Extract all records. Keep each one exact.

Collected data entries
/---

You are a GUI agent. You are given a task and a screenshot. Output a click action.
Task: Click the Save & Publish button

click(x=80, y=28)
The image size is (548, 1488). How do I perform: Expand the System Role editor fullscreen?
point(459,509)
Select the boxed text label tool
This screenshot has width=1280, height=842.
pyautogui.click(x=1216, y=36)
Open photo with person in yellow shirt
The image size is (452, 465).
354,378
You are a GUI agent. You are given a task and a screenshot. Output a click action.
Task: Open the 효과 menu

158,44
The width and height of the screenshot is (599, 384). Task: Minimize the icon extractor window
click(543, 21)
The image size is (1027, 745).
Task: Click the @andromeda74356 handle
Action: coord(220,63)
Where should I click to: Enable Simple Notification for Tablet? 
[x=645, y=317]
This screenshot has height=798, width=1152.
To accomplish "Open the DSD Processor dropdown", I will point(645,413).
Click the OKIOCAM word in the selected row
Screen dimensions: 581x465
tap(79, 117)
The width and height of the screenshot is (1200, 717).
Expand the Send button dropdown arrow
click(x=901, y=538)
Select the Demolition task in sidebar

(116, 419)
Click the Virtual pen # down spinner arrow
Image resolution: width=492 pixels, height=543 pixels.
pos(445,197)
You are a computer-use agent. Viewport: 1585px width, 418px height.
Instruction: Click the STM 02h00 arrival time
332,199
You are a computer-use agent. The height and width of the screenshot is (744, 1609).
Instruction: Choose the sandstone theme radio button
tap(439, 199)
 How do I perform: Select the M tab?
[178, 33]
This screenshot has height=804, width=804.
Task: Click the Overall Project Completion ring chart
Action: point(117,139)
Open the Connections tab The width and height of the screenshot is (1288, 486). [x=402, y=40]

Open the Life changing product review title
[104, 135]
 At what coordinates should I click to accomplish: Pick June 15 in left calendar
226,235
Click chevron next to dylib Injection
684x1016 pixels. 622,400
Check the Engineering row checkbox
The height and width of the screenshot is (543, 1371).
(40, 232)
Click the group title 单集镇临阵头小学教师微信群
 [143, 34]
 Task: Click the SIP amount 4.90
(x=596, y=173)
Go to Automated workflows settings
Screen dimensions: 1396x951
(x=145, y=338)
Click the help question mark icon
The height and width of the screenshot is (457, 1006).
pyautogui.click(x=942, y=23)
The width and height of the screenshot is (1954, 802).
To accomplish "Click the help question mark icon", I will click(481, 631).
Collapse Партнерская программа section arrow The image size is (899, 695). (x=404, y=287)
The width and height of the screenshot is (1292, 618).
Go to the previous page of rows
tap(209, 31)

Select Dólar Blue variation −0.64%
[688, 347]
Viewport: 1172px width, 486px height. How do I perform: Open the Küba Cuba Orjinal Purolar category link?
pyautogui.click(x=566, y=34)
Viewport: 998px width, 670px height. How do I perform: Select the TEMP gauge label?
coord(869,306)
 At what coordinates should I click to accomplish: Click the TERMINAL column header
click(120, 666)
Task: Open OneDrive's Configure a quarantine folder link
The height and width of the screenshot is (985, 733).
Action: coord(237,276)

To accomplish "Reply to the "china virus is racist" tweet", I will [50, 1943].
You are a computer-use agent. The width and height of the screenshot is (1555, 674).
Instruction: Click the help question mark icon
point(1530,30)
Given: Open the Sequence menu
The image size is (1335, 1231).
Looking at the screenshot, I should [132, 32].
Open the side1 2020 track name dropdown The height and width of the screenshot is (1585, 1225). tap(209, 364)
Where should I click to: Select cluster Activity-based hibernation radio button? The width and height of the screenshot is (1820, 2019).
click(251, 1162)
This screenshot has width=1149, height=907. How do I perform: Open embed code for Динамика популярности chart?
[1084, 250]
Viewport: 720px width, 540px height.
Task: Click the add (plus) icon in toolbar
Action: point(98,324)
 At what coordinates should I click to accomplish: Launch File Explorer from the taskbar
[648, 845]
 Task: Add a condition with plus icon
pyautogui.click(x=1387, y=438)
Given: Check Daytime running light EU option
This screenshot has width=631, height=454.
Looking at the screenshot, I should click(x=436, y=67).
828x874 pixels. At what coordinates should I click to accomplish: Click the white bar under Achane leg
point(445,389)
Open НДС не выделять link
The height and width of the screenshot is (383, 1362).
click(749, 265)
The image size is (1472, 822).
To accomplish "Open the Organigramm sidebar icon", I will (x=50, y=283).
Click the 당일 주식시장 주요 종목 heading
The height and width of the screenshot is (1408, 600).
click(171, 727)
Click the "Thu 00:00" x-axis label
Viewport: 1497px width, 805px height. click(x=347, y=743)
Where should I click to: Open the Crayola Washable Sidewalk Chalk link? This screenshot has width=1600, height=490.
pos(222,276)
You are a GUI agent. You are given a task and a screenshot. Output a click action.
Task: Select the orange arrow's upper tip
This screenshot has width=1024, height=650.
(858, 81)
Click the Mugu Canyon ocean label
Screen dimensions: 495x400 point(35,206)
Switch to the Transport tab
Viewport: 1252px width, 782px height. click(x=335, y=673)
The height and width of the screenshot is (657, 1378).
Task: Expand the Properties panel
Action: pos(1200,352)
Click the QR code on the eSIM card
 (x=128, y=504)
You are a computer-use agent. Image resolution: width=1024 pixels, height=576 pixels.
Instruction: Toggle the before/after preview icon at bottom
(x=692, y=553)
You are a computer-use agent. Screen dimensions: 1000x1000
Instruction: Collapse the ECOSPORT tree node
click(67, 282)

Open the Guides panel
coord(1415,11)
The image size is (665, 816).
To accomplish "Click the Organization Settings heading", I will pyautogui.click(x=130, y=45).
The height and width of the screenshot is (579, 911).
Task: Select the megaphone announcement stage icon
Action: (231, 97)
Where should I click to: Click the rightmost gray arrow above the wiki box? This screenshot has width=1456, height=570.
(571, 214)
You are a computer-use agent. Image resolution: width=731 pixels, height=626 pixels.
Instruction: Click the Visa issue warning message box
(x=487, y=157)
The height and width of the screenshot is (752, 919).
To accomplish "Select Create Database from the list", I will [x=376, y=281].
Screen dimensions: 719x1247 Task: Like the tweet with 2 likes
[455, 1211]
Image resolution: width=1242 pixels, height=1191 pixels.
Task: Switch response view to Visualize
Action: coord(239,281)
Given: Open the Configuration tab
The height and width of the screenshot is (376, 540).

\---

THE ANSWER.
You are a GUI agent. You are given a task and a screenshot. Output a click action.
Task: Click the Save & Publish button

click(x=80, y=28)
The image size is (548, 1488). How do I perform: Expand the System Role editor fullscreen?
point(459,509)
Select the boxed text label tool
This screenshot has width=1280, height=842.
pyautogui.click(x=1216, y=36)
Open photo with person in yellow shirt
The image size is (452, 465).
354,378
You are a GUI agent. You are given a task and a screenshot. Output a click action.
Task: Open the 효과 menu

158,44
The width and height of the screenshot is (599, 384). Task: Minimize the icon extractor window
click(543, 21)
The image size is (1027, 745).
Task: Click the @andromeda74356 handle
Action: coord(220,63)
Where should I click to: Enable Simple Notification for Tablet? 
[x=645, y=317]
This screenshot has height=798, width=1152.
To accomplish "Open the DSD Processor dropdown", I will point(645,413).
Click the OKIOCAM word in the selected row
Screen dimensions: 581x465
tap(79, 117)
The width and height of the screenshot is (1200, 717).
Expand the Send button dropdown arrow
click(x=901, y=538)
Select the Demolition task in sidebar

(116, 419)
Click the Virtual pen # down spinner arrow
Image resolution: width=492 pixels, height=543 pixels.
pos(445,197)
You are a computer-use agent. Viewport: 1585px width, 418px height.
Instruction: Click the STM 02h00 arrival time
332,199
You are a computer-use agent. The height and width of the screenshot is (744, 1609).
Instruction: Choose the sandstone theme radio button
tap(439, 199)
 How do I perform: Select the M tab?
[178, 33]
This screenshot has height=804, width=804.
Task: Click the Overall Project Completion ring chart
Action: point(117,139)
Open the Connections tab The width and height of the screenshot is (1288, 486). [x=402, y=40]

Open the Life changing product review title
[104, 135]
 At what coordinates should I click to accomplish: Pick June 15 in left calendar
226,235
Click chevron next to dylib Injection
684x1016 pixels. 622,400
Check the Engineering row checkbox
The height and width of the screenshot is (543, 1371).
(40, 232)
Click the group title 单集镇临阵头小学教师微信群
 [143, 34]
 Task: Click the SIP amount 4.90
(x=596, y=173)
Go to Automated workflows settings
Screen dimensions: 1396x951
(x=145, y=338)
Click the help question mark icon
The height and width of the screenshot is (457, 1006).
pyautogui.click(x=942, y=23)
The width and height of the screenshot is (1954, 802).
To accomplish "Click the help question mark icon", I will click(481, 631).
Collapse Партнерская программа section arrow The image size is (899, 695). (x=404, y=287)
The width and height of the screenshot is (1292, 618).
Go to the previous page of rows
tap(209, 31)

Select Dólar Blue variation −0.64%
[688, 347]
Viewport: 1172px width, 486px height. How do I perform: Open the Küba Cuba Orjinal Purolar category link?
pyautogui.click(x=566, y=34)
Viewport: 998px width, 670px height. How do I perform: Select the TEMP gauge label?
coord(869,306)
 At what coordinates should I click to accomplish: Click the TERMINAL column header
click(120, 666)
Task: Open OneDrive's Configure a quarantine folder link
The height and width of the screenshot is (985, 733).
Action: coord(237,276)

To accomplish "Reply to the "china virus is racist" tweet", I will [50, 1943].
You are a computer-use agent. The width and height of the screenshot is (1555, 674).
Instruction: Click the help question mark icon
point(1530,30)
Given: Open the Sequence menu
The image size is (1335, 1231).
Looking at the screenshot, I should [132, 32].
Open the side1 2020 track name dropdown The height and width of the screenshot is (1585, 1225). tap(209, 364)
Where should I click to: Select cluster Activity-based hibernation radio button? The width and height of the screenshot is (1820, 2019).
click(251, 1162)
This screenshot has width=1149, height=907. How do I perform: Open embed code for Динамика популярности chart?
[1084, 250]
Viewport: 720px width, 540px height.
Task: Click the add (plus) icon in toolbar
Action: point(98,324)
 At what coordinates should I click to accomplish: Launch File Explorer from the taskbar
[648, 845]
 Task: Add a condition with plus icon
pyautogui.click(x=1387, y=438)
Given: Check Daytime running light EU option
This screenshot has width=631, height=454.
Looking at the screenshot, I should click(x=436, y=67).
828x874 pixels. At what coordinates should I click to accomplish: Click the white bar under Achane leg
point(445,389)
Open НДС не выделять link
The height and width of the screenshot is (383, 1362).
click(749, 265)
The image size is (1472, 822).
To accomplish "Open the Organigramm sidebar icon", I will (x=50, y=283).
Click the 당일 주식시장 주요 종목 heading
The height and width of the screenshot is (1408, 600).
click(171, 727)
Click the "Thu 00:00" x-axis label
Viewport: 1497px width, 805px height. click(x=347, y=743)
Where should I click to: Open the Crayola Washable Sidewalk Chalk link? This screenshot has width=1600, height=490.
pos(222,276)
You are a GUI agent. You are given a task and a screenshot. Output a click action.
Task: Select the orange arrow's upper tip
This screenshot has width=1024, height=650.
(858, 81)
Click the Mugu Canyon ocean label
Screen dimensions: 495x400 point(35,206)
Switch to the Transport tab
Viewport: 1252px width, 782px height. click(x=335, y=673)
The height and width of the screenshot is (657, 1378).
Task: Expand the Properties panel
Action: pos(1200,352)
Click the QR code on the eSIM card
 (x=128, y=504)
You are a computer-use agent. Image resolution: width=1024 pixels, height=576 pixels.
Instruction: Toggle the before/after preview icon at bottom
(x=692, y=553)
You are a computer-use agent. Screen dimensions: 1000x1000
Instruction: Collapse the ECOSPORT tree node
click(67, 282)

Open the Guides panel
coord(1415,11)
The image size is (665, 816).
To accomplish "Click the Organization Settings heading", I will pyautogui.click(x=130, y=45).
The height and width of the screenshot is (579, 911).
Task: Select the megaphone announcement stage icon
Action: (231, 97)
Where should I click to: Click the rightmost gray arrow above the wiki box? This screenshot has width=1456, height=570.
(571, 214)
You are a computer-use agent. Image resolution: width=731 pixels, height=626 pixels.
Instruction: Click the Visa issue warning message box
(x=487, y=157)
The height and width of the screenshot is (752, 919).
To accomplish "Select Create Database from the list", I will [x=376, y=281].
Screen dimensions: 719x1247 Task: Like the tweet with 2 likes
[455, 1211]
Image resolution: width=1242 pixels, height=1191 pixels.
Task: Switch response view to Visualize
Action: coord(239,281)
Given: Open the Configuration tab
The height and width of the screenshot is (376, 540).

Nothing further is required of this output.